At this very moment in time, their fate is uncertain, no-one can foresee their day of liberation. The passing of every minute adds to their ordeal. For when you are held captive you only look at your life backwards to sum up the days of your suffering ; you do not look to the future, for the future no longer belongs to you.
I was profoundly moved when the Secretary General of the United Nations, Mr. Ban Ki-moon, invited me to join you here today. I accepted his invitation without hesitation, because, deep down, I know that I can never be truly free until those I have left behind are also free.
I come before you today with much humility, for I know only too well that I arrive with empty hands, loaded with the weight of too many questions, and too few answers.
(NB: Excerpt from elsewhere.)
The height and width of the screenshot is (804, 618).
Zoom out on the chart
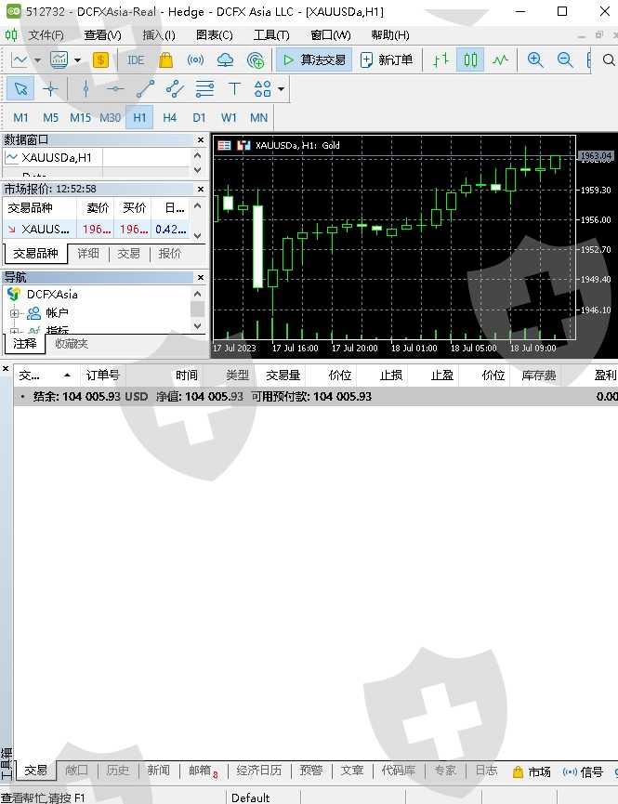(x=565, y=59)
Yet I will share with you my experience and thoughts, in the hope that together we can work towards putting an end to the suffering of victims of terrorism throughout the world.
When you are a victim of terrorism, you enter a different space, another dimension. In an instant, you lose everything.
For a victim of terrorism, the greatest danger of all is to be forgotten. Trapped within a world that exists outside the law, a world without rights, without protection, your only recourse is moral resistance. And you can only find the strength to resist if you are supported by the voices of those “outside”, those who fight for your rescue.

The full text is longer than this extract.